(begin)

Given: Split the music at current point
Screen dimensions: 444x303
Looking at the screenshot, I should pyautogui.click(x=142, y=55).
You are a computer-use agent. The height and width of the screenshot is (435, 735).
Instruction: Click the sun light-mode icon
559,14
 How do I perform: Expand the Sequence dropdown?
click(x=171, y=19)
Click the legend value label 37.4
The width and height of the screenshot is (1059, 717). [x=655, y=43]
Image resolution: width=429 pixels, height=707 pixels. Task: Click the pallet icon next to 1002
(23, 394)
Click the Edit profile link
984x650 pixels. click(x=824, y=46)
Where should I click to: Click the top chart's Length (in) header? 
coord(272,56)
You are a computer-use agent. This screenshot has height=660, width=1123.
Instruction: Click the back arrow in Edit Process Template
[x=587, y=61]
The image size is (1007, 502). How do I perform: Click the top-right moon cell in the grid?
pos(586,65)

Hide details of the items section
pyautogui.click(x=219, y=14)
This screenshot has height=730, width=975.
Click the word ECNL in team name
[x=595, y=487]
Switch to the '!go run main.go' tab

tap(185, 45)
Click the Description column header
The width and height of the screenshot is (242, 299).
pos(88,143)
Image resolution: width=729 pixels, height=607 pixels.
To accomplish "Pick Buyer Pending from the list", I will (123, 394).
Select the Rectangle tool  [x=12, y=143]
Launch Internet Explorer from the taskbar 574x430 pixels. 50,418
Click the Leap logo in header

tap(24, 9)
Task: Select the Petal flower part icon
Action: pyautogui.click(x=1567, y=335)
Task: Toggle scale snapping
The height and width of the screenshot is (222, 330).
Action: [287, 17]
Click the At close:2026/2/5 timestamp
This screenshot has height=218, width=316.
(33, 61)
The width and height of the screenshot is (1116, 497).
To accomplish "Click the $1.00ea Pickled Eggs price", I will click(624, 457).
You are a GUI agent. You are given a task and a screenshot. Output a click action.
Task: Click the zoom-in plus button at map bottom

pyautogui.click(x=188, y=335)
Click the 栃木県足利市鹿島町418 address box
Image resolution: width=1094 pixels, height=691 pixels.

(end)

## PROBLEM REQUIREMENTS
Put each line of the material above into a Markdown table with the columns No. and Text, numbering the rows in order. Leave out blank lines.

## SOLUTION FOR THIS PROBLEM
| No. | Text |
|---|---|
| 1 | Given: Split the music at current point |
| 2 | Screen dimensions: 444x303 |
| 3 | Looking at the screenshot, I should pyautogui.click(x=142, y=55). |
| 4 | You are a computer-use agent. The height and width of the screenshot is (435, 735). |
| 5 | Instruction: Click the sun light-mode icon |
| 6 | 559,14 |
| 7 |  How do I perform: Expand the Sequence dropdown? |
| 8 | click(x=171, y=19) |
| 9 | Click the legend value label 37.4 |
| 10 | The width and height of the screenshot is (1059, 717). [x=655, y=43] |
| 11 | Image resolution: width=429 pixels, height=707 pixels. Task: Click the pallet icon next to 1002 |
| 12 | (23, 394) |
| 13 | Click the Edit profile link |
| 14 | 984x650 pixels. click(x=824, y=46) |
| 15 | Where should I click to: Click the top chart's Length (in) header?  |
| 16 | coord(272,56) |
| 17 | You are a computer-use agent. This screenshot has height=660, width=1123. |
| 18 | Instruction: Click the back arrow in Edit Process Template |
| 19 | [x=587, y=61] |
| 20 | The image size is (1007, 502). How do I perform: Click the top-right moon cell in the grid? |
| 21 | pos(586,65) |
| 22 | Hide details of the items section |
| 23 | pyautogui.click(x=219, y=14) |
| 24 | This screenshot has height=730, width=975. |
| 25 | Click the word ECNL in team name |
| 26 | [x=595, y=487] |
| 27 | Switch to the '!go run main.go' tab |
| 28 | tap(185, 45) |
| 29 | Click the Description column header |
| 30 | The width and height of the screenshot is (242, 299). |
| 31 | pos(88,143) |
| 32 | Image resolution: width=729 pixels, height=607 pixels. |
| 33 | To accomplish "Pick Buyer Pending from the list", I will (123, 394). |
| 34 | Select the Rectangle tool  [x=12, y=143] |
| 35 | Launch Internet Explorer from the taskbar 574x430 pixels. 50,418 |
| 36 | Click the Leap logo in header |
| 37 | tap(24, 9) |
| 38 | Task: Select the Petal flower part icon |
| 39 | Action: pyautogui.click(x=1567, y=335) |
| 40 | Task: Toggle scale snapping |
| 41 | The height and width of the screenshot is (222, 330). |
| 42 | Action: [287, 17] |
| 43 | Click the At close:2026/2/5 timestamp |
| 44 | This screenshot has height=218, width=316. |
| 45 | (33, 61) |
| 46 | The width and height of the screenshot is (1116, 497). |
| 47 | To accomplish "Click the $1.00ea Pickled Eggs price", I will click(624, 457). |
| 48 | You are a GUI agent. You are given a task and a screenshot. Output a click action. |
| 49 | Task: Click the zoom-in plus button at map bottom |
| 50 | pyautogui.click(x=188, y=335) |
| 51 | Click the 栃木県足利市鹿島町418 address box |
| 52 | Image resolution: width=1094 pixels, height=691 pixels. |